> Records for this task:
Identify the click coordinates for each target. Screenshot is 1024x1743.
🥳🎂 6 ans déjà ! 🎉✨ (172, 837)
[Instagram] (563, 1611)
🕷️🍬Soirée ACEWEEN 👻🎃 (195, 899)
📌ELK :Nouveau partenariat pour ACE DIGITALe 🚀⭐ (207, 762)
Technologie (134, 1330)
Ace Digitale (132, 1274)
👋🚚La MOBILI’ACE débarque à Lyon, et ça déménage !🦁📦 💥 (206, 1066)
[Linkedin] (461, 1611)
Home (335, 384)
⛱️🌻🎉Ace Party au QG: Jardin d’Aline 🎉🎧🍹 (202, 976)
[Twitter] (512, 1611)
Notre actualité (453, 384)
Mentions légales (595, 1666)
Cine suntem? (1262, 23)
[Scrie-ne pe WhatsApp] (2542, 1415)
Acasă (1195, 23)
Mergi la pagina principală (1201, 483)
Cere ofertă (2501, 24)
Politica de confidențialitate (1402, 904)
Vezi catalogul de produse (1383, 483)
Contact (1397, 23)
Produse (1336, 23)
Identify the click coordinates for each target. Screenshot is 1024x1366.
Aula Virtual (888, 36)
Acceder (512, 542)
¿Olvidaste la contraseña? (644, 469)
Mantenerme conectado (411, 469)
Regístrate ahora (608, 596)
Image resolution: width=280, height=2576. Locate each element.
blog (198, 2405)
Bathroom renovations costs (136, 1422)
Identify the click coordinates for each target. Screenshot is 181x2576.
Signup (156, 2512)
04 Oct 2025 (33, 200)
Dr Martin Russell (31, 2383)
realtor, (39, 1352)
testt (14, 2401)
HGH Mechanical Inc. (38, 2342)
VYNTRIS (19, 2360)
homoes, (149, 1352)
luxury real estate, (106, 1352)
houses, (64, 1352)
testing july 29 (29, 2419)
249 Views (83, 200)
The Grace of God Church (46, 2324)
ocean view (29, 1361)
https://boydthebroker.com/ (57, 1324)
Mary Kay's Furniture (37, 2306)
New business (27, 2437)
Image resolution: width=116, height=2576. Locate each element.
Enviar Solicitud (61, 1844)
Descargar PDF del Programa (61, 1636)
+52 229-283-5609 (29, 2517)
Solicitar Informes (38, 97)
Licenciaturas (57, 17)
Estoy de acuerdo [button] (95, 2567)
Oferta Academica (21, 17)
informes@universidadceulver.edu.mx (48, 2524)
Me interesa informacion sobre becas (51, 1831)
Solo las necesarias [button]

> Problem description: Output the entire set of records exactly as shown.

> Response below:
Identify the click coordinates for each target. Screenshot is 1024x1743.
🥳🎂 6 ans déjà ! 🎉✨ (172, 837)
[Instagram] (563, 1611)
🕷️🍬Soirée ACEWEEN 👻🎃 (195, 899)
📌ELK :Nouveau partenariat pour ACE DIGITALe 🚀⭐ (207, 762)
Technologie (134, 1330)
Ace Digitale (132, 1274)
👋🚚La MOBILI’ACE débarque à Lyon, et ça déménage !🦁📦 💥 (206, 1066)
[Linkedin] (461, 1611)
Home (335, 384)
⛱️🌻🎉Ace Party au QG: Jardin d’Aline 🎉🎧🍹 (202, 976)
[Twitter] (512, 1611)
Notre actualité (453, 384)
Mentions légales (595, 1666)
Cine suntem? (1262, 23)
[Scrie-ne pe WhatsApp] (2542, 1415)
Acasă (1195, 23)
Mergi la pagina principală (1201, 483)
Cere ofertă (2501, 24)
Politica de confidențialitate (1402, 904)
Vezi catalogul de produse (1383, 483)
Contact (1397, 23)
Produse (1336, 23)
Identify the click coordinates for each target. Screenshot is 1024x1366.
Aula Virtual (888, 36)
Acceder (512, 542)
¿Olvidaste la contraseña? (644, 469)
Mantenerme conectado (411, 469)
Regístrate ahora (608, 596)
Image resolution: width=280, height=2576. Locate each element.
blog (198, 2405)
Bathroom renovations costs (136, 1422)
Identify the click coordinates for each target. Screenshot is 181x2576.
Signup (156, 2512)
04 Oct 2025 (33, 200)
Dr Martin Russell (31, 2383)
realtor, (39, 1352)
testt (14, 2401)
HGH Mechanical Inc. (38, 2342)
VYNTRIS (19, 2360)
homoes, (149, 1352)
luxury real estate, (106, 1352)
houses, (64, 1352)
testing july 29 (29, 2419)
249 Views (83, 200)
The Grace of God Church (46, 2324)
ocean view (29, 1361)
https://boydthebroker.com/ (57, 1324)
Mary Kay's Furniture (37, 2306)
New business (27, 2437)
Image resolution: width=116, height=2576. Locate each element.
Enviar Solicitud (61, 1844)
Descargar PDF del Programa (61, 1636)
+52 229-283-5609 (29, 2517)
Solicitar Informes (38, 97)
Licenciaturas (57, 17)
Estoy de acuerdo [button] (95, 2567)
Oferta Academica (21, 17)
informes@universidadceulver.edu.mx (48, 2524)
Me interesa informacion sobre becas (51, 1831)
Solo las necesarias [button]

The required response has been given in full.